While childhood cancer is rare (adult malignancies after 20 years are 20-30 times more common in general) it remains a major cause of death by disease in children. 15,700 children are diagnosed with cancer each year in the USA.
Childhood cancer is largely a genetic disease, although its pattern of inheritance is not always clearly defined. It is these genetic mechanisms of susceptibility that are the focus of research for the Cancer Genetics Program at the Hospital for Sick Children (SickKids) in Toronto, Canada.
Research within the Cancer Genetics Program is wide ranging. It includes identifying and studying genes associated with childhood cancer risk; analyzing molecular and cell biology pathways associated with development and progression of cancers; identifying molecules that might represent viable targets for novel drug therapies; and developing practical applications of genetic testing of children and families at risk. It receives more than 190 new referrals each year and to date has consulted on over 1200 families.
“We are doing genetic sequencing, RNA and microRNA analysis, and also experiments in tissue culture in which we are manipulating various genes within the cells lines and analysing their properties,” explains Nardin Samuel.
Individuals with mutations in the TP53 gene, a condition known as Li-Fraumeni Syndrome (LFS), are one particular focus of the Cancer Genetics Program.
LFS sufferers are predisposed to a wide spectrum of cancers that often develop when they are children. TP53 mutations are also found in women who have developed breast cancer under age 30. Many people with LFS will be diagnosed with cancer two or more times during their lifetime.
Nardin Samuel, an MD/PhD candidate at the Faculty of Medicine, University of Toronto working at the Hospital for Sick Children, Genetics and Genome Biology, Ontario Institute for Cancer Research, is using Qlucore’s Omics Explorer in her PhD work focusing on the epigenetics of LFS cancers.
Epigenetics is the study of the chemical reactions that activate and deactivate specific parts of living organism’s the genome as it develops and the factors that influence these reactions.
It provides insight into regulatory mechanisms that influence gene expression changes, affording the opportunity to study dynamic cellular processes beyond the genome.
Epigenetic analysis of LFS provides a unique avenue to study this syndrome since the causative genetic aberration is well identified, according to Samuel.
A wide range of data
Samuel is studying a range of samples including DNA from patient blood, primary tissue from tumours, and patient cell lines. Cell lines are from lymphoid cells or blood-derived cells or fibroblast cell lines taken from skin biopsies.

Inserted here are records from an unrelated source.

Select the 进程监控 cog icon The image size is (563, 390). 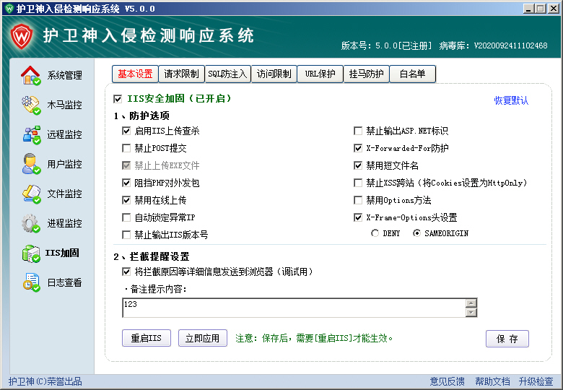click(x=31, y=223)
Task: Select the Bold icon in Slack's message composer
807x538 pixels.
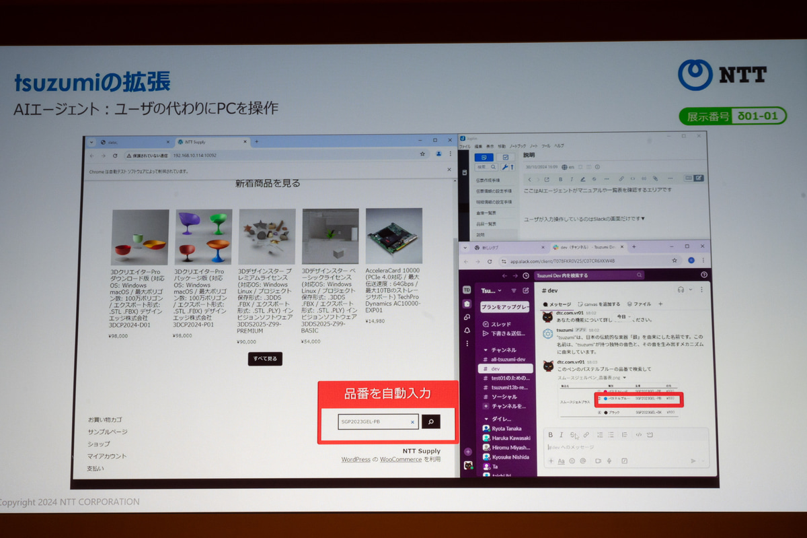Action: tap(550, 435)
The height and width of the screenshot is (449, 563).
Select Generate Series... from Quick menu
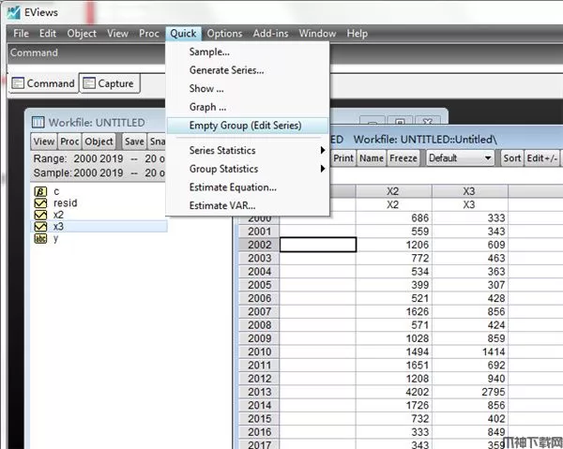226,70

Various sequencing approaches are applied to understand how cells are primed to transform and become malignant and in particular, how they can be targeted therapeutically.
“We are doing genetic sequencing, RNA and microRNA analysis, and also experiments in tissue culture in which we are manipulating various genes within the cells lines and analysing their properties,” explains Samuel.
She and her colleagues are dealing with a variety of types and sizes of datasets. Omics Explorer is particularly useful for genome-wide differential methylation analyses, she says.
Excellent visualization tools
“The strength of the Qlucore software is being able to conduct and validate statistical analyses and also produce a variety of visualizations, “explains Samuel.
“It has excellent visualization tools that can make very nice depictions of the data and heat maps.”
Samuel adds that the software is particularly useful for people who don’t have much experience in computational biology or computation in general.
Epigenetics is a growing field in the arena of cancer susceptibility syndromes and approaches to analyzing genome-scale data are essential, she concludes.